293细胞转染是一种常用的细胞生物学技术,用于将外源DNA或RNA导入293细胞。这种方法广泛应用于研究基因表达、蛋白质功能以及药物筛选等领域。
(一)使用PolyToolTM 293转染293细胞流程
1.细胞接种(以25 mL体系为例)
根据细胞状态,选择合适的接种密度,建议 接种密度为1×106 cells/mL,待第二天细胞密度达到2×106 cells/mL左右,活性大于95%时进行转染。
2.瞬时转染
建议质粒(μg)与试剂(μL)参考配比区间为1:3~1:5之间。
(1)使用本样品前涡旋混匀5秒,使用1.25 mLPolyToolTM 293 Medium稀释100 μL的转染试剂,并吹打均匀;
(2)使用1.25 mL PolyToolTM 293 Medium稀释25 μg质粒,并吹打混匀;
(3)将(1)和(2)所述溶液混合均匀;
(4)将(3)所述混合溶液室温静置孵育10~15 min;
(5)将(4)中的复合物溶液加入25 mL的细胞培养体系中,放回摇床中,37 ℃、震荡速度120 rpm下继续培养。
3.产物表达与检测
(1)转染24小时、72小时、120小时、168小时后加入3%的293细胞蛋白表达补料B和0.3%的293细胞蛋白表达补料C。
(2)转染后第5~7天测定产物表达量。

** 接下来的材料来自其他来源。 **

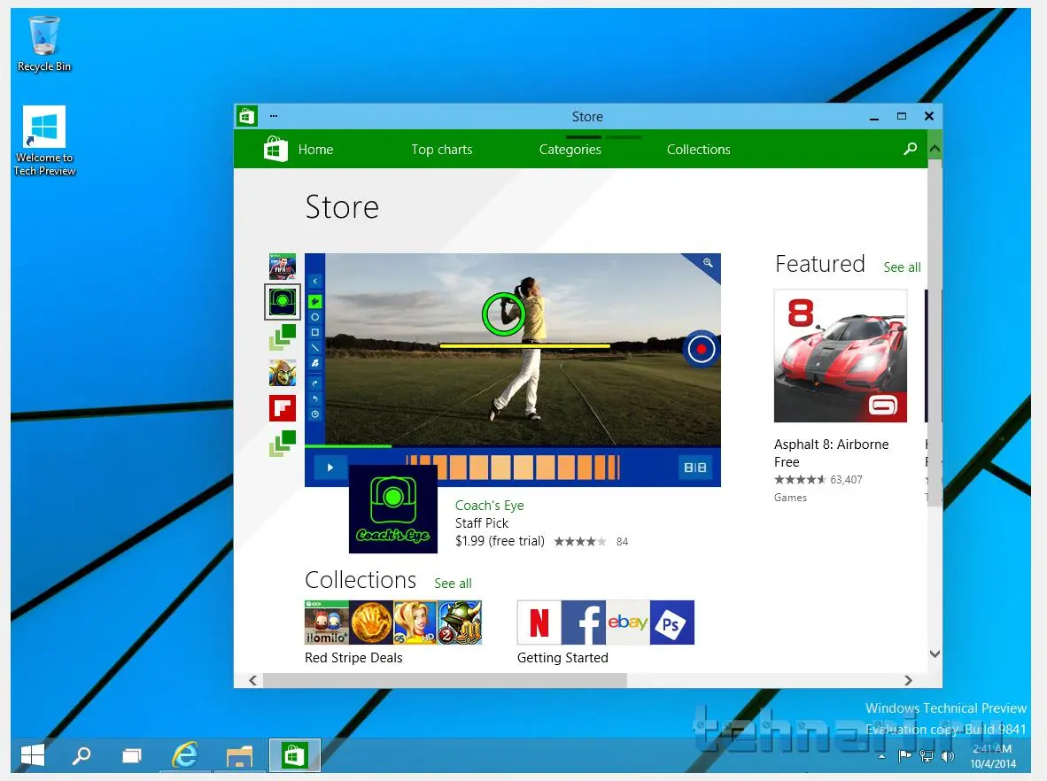The image size is (1047, 781).
Task: Open the Categories tab
Action: [570, 150]
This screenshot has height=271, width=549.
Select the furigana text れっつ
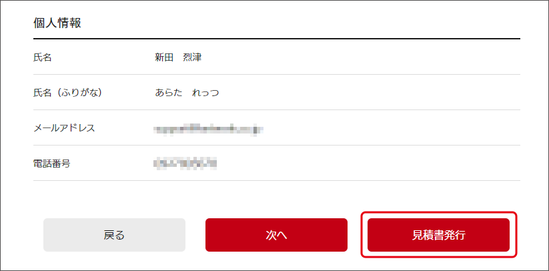point(205,93)
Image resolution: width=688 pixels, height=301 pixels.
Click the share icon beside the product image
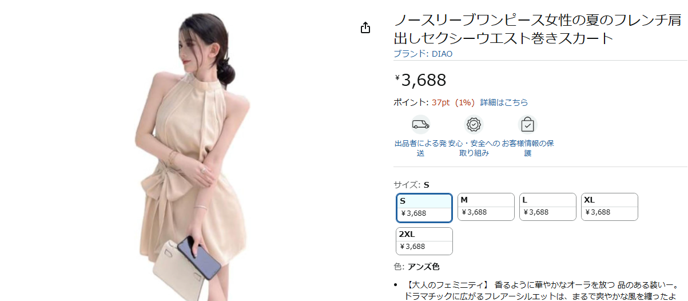(x=366, y=28)
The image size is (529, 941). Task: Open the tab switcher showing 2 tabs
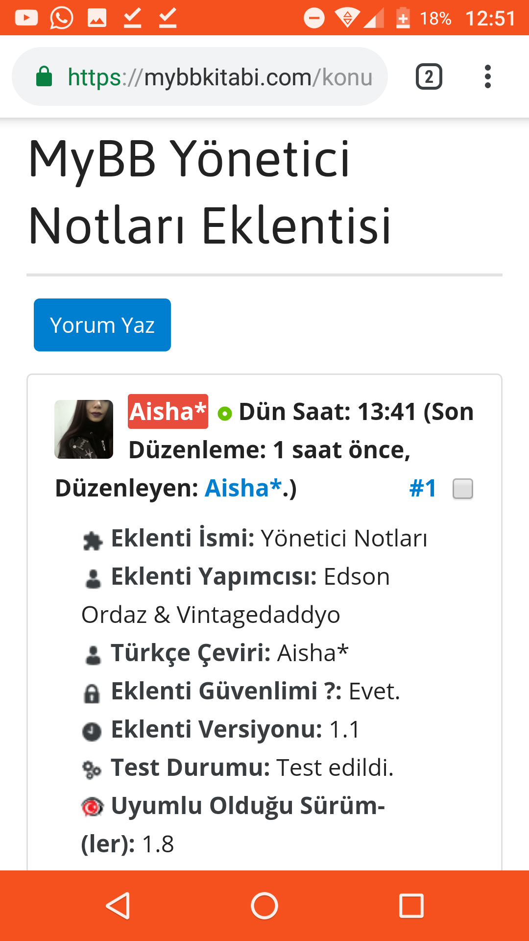(429, 76)
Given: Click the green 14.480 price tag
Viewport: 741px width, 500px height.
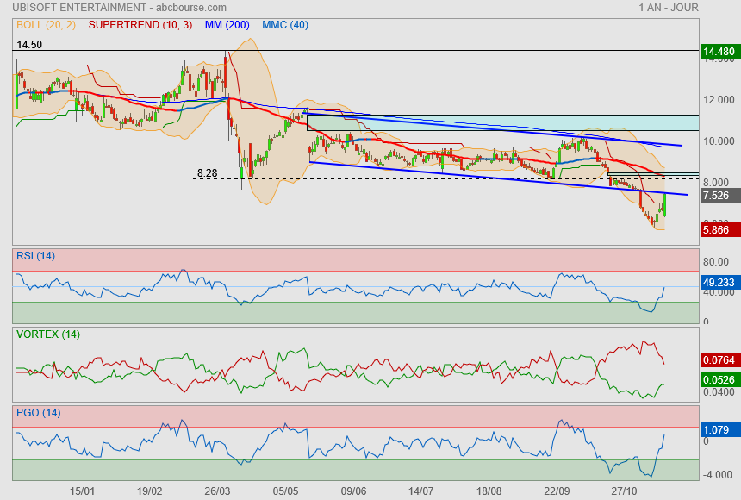Looking at the screenshot, I should point(719,52).
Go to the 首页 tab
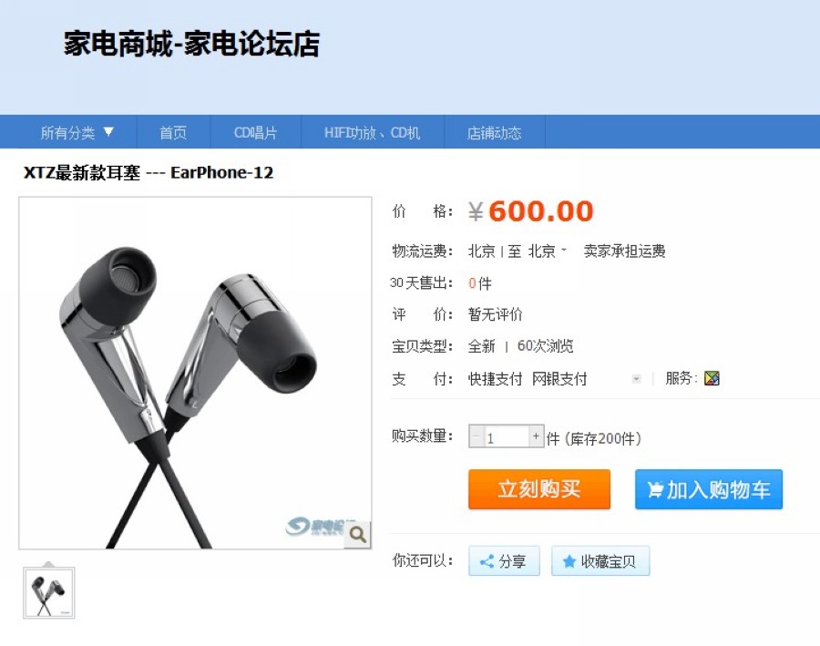This screenshot has width=820, height=646. point(173,132)
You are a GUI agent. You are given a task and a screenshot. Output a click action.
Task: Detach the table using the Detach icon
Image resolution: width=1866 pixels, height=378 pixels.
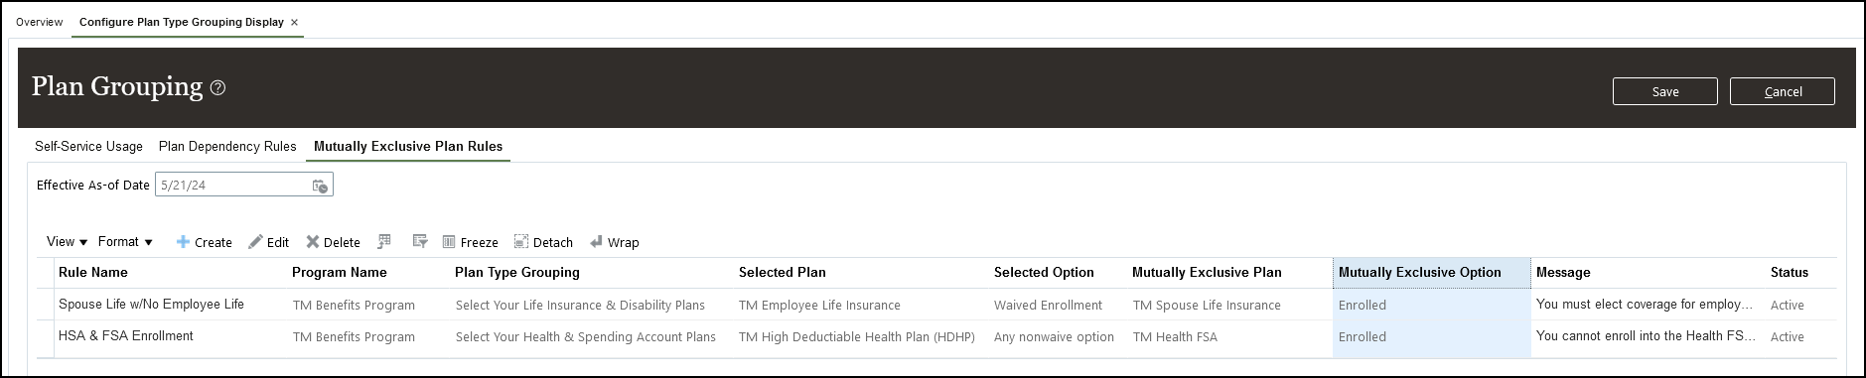tap(521, 242)
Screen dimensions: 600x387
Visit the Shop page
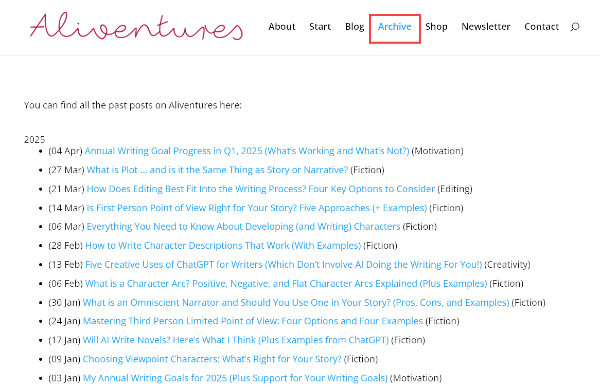[436, 27]
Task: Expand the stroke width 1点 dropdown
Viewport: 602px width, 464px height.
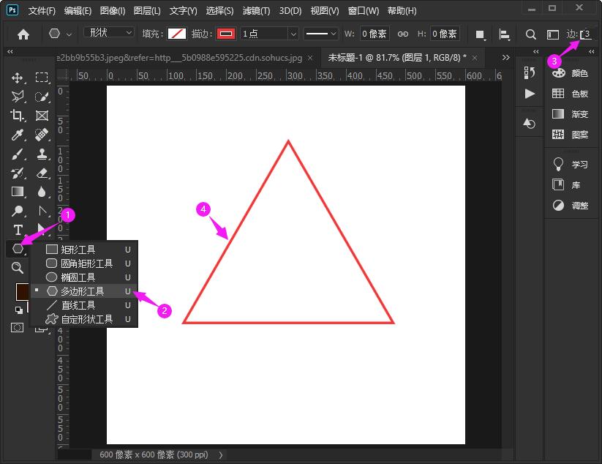Action: [293, 34]
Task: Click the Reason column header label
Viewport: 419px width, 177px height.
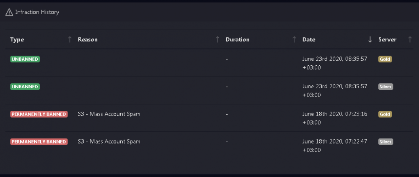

多数蛋白的合成在转染后第5天左右可达到最高值,客户可根据细胞状态及表达量选择适宜的收获时间。
1.转染效率低
如果细胞转染效率偏低,则可能由以下原因造成:
(1)细胞转染前结团或存活率低于95%;
(2)DNA质粒纯度较低,或含有内毒素、蛋白质或其它影响细胞转染的物质;
(3)需要调整DNA和转染试剂用量。
2.转染后细胞存活率降低
转染后细胞活率有所降低,属于正常现象,但转染5天后的细胞存活率一般仍可维持在70%以上。客户可根据细胞活率决定转染后的细胞培养天数,尽量在细胞活率降低至60%前收样。
3.转染后细胞结团
若转染后出现松散的细胞结团现象,可能是细胞成团粘附于瓶壁上并在震动中脱落下来所致,这种情况多数可能是摇瓶未清洗干净或细胞存活率低所引起。若转染后细胞结团现象比较严重,可在转染1天后加入抗结团剂。
4.表达量低
若出现蛋白表达量低,建议添加补料时可同时添加4 mM的L-Glutamine以及5 g/L的葡萄糖。